Ele baixou os olhos, com o punho apertado ao lado do corpo. A forma como tratavam Lúcia o corroía por dentro. Aquela mansão era um teatro, onde ela era só figurante — invisível, útil, mas nunca ouvida.
— Um dia, Lúcia... — ele sussurrou — você vai ver. Eu vou tirar você daqui.
Ela o encarou, mas com ternura. Ter alguém que estivesse disposto a fazer algo por ela, era mais do que ela podia pedir, porém, Lúcia sabia que Matteo não faria isso só por presar pela amizade dela, ele faria para tê-la. E ela não sairia de uma prisão para outra, não. Se saísse dessa casa, se finalmente conseguisse, ela iria ser livre o suficiente para procurar sua família, vivos ou mortos.
— Matteo, você é meu melhor amigo. Isso já me basta.
As palavras foram como uma lâmina. Ele sorriu para não mostrar que doía.

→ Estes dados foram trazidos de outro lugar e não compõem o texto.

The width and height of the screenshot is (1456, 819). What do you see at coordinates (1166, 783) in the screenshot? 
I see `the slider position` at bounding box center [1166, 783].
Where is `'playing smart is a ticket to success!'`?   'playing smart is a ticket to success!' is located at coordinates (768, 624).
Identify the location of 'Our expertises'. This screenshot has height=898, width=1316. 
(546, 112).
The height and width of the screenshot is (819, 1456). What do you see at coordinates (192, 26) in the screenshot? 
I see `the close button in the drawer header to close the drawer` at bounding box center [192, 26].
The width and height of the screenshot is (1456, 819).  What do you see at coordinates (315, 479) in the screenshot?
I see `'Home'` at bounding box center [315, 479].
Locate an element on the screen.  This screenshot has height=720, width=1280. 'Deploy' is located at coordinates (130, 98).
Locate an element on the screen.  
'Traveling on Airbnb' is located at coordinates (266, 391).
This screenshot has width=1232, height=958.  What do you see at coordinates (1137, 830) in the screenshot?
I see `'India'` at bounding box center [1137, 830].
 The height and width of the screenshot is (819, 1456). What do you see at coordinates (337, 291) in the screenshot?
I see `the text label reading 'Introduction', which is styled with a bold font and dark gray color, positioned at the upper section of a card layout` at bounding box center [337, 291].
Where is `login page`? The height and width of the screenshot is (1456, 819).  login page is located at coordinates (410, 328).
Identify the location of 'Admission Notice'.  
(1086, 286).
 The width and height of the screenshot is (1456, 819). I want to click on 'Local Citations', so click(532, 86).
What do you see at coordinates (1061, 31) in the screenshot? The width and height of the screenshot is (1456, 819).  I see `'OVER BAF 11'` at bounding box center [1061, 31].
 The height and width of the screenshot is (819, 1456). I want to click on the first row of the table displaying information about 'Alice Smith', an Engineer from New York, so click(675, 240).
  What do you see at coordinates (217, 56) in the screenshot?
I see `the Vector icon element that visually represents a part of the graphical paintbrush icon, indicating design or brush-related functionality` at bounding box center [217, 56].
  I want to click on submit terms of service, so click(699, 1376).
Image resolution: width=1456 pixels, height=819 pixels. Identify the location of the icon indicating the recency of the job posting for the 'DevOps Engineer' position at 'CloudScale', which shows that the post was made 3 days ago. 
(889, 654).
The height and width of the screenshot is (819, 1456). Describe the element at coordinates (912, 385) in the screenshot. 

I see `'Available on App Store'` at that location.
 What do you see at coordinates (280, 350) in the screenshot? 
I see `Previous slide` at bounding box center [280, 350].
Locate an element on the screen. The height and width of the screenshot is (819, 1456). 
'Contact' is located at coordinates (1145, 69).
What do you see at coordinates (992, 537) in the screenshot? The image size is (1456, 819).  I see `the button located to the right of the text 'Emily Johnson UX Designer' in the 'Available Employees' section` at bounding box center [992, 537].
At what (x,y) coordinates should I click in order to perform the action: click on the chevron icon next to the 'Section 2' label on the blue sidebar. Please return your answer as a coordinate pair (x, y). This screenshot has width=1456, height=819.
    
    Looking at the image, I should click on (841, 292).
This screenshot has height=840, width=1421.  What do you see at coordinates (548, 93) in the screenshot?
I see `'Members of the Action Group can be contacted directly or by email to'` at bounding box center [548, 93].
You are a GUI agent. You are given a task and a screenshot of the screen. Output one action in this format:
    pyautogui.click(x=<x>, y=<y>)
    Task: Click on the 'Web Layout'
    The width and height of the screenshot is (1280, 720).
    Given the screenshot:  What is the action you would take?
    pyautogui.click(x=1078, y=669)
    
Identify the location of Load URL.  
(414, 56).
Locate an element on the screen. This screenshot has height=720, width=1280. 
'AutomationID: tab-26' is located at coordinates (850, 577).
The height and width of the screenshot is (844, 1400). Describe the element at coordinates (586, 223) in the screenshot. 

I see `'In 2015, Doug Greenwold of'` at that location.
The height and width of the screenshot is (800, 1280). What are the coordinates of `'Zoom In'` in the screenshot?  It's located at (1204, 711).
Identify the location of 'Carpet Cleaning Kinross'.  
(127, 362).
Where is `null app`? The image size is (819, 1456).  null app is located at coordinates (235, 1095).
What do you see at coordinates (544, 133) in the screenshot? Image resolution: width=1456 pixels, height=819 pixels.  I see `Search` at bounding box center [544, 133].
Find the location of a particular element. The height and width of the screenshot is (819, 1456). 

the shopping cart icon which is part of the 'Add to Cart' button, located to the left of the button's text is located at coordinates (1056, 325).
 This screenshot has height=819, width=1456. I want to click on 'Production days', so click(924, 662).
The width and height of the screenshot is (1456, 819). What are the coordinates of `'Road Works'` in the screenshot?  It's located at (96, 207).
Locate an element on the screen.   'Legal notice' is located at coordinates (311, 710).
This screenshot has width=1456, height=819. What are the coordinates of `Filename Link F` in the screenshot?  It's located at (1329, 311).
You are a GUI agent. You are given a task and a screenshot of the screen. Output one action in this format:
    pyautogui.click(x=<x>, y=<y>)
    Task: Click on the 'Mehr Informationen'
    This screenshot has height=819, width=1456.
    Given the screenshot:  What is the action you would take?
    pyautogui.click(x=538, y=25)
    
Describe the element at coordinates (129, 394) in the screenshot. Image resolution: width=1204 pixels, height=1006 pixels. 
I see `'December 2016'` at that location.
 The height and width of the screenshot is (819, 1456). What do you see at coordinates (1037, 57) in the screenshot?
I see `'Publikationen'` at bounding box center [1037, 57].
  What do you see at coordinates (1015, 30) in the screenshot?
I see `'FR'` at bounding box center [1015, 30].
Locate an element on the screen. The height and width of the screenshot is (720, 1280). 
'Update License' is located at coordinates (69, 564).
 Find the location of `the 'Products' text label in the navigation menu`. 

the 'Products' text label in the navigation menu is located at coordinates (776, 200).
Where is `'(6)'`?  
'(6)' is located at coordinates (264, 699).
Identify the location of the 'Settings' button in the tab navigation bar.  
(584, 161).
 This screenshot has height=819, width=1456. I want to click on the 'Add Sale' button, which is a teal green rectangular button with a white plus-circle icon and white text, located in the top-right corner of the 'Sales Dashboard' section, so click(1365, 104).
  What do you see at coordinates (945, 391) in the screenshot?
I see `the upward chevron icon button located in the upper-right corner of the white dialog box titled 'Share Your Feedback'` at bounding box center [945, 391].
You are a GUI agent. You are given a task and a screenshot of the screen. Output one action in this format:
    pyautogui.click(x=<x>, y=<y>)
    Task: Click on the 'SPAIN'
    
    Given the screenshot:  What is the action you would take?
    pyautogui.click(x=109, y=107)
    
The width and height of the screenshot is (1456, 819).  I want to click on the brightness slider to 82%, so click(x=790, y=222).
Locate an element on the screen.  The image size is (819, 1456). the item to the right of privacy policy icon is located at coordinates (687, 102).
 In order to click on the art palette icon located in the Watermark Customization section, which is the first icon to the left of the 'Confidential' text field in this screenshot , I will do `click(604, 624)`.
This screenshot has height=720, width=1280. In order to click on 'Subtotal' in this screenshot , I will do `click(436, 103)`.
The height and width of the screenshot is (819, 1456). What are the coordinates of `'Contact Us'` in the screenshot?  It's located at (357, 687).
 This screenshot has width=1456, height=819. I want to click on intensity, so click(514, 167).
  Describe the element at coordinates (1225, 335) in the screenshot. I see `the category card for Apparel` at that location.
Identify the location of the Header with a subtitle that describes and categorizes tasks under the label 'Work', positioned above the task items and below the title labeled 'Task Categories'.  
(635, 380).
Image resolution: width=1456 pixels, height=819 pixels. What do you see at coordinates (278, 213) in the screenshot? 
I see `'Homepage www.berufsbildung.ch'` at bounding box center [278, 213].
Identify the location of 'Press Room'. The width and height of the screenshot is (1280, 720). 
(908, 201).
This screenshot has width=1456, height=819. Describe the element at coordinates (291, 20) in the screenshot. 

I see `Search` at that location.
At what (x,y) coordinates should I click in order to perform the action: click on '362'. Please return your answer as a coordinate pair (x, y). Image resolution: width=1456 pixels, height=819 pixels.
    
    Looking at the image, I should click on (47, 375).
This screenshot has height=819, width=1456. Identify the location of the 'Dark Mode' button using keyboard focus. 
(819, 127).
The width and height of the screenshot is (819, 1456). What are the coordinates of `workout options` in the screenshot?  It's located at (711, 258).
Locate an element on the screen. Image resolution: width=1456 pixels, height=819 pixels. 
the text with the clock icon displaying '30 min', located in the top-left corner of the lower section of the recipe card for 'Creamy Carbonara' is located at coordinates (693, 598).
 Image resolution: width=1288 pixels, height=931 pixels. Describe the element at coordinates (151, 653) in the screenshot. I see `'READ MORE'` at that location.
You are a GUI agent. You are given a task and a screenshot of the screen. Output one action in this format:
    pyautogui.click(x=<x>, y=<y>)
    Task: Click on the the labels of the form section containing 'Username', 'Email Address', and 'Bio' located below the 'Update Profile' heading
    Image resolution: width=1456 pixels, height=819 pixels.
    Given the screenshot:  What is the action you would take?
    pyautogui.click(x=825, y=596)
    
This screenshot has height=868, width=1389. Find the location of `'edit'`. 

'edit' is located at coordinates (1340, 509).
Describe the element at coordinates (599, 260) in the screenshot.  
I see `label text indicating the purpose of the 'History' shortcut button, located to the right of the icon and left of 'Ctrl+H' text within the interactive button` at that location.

E Lúcia, mesmo percebendo, preferiu não aprofundar. Amizade era tudo que ela podia oferecer agora. Matteo era luz demais para ser envenenado pelos planos sombrios que já germinavam em seu coração, ele não teria espaço lá.
Mas Matteo, não parecia satisfeito com a resposta. No entanto, resolveu deixar o assunto de lado. Estava pronto a perguntá-la sobre o livro que lia quando um dos empregados os atrapalhou.
— Senhorita. —A moça, cujo cabelos grisalhos contrastava com a roupa escura, chamou Lúcia. — O senhor Don Emiliano, está a chamando no escritório.
[...]
O corredor até o escritório de Don Emiliano era longo e silencioso, ladeado por tapeçarias e móveis antigos que pareciam observá-la com olhos invisíveis. Lúcia nunca gostara daquele caminho. Havia algo solene e sufocante nas paredes escuras, como se os próprios quadros carregassem segredos demais para um simples enfeite.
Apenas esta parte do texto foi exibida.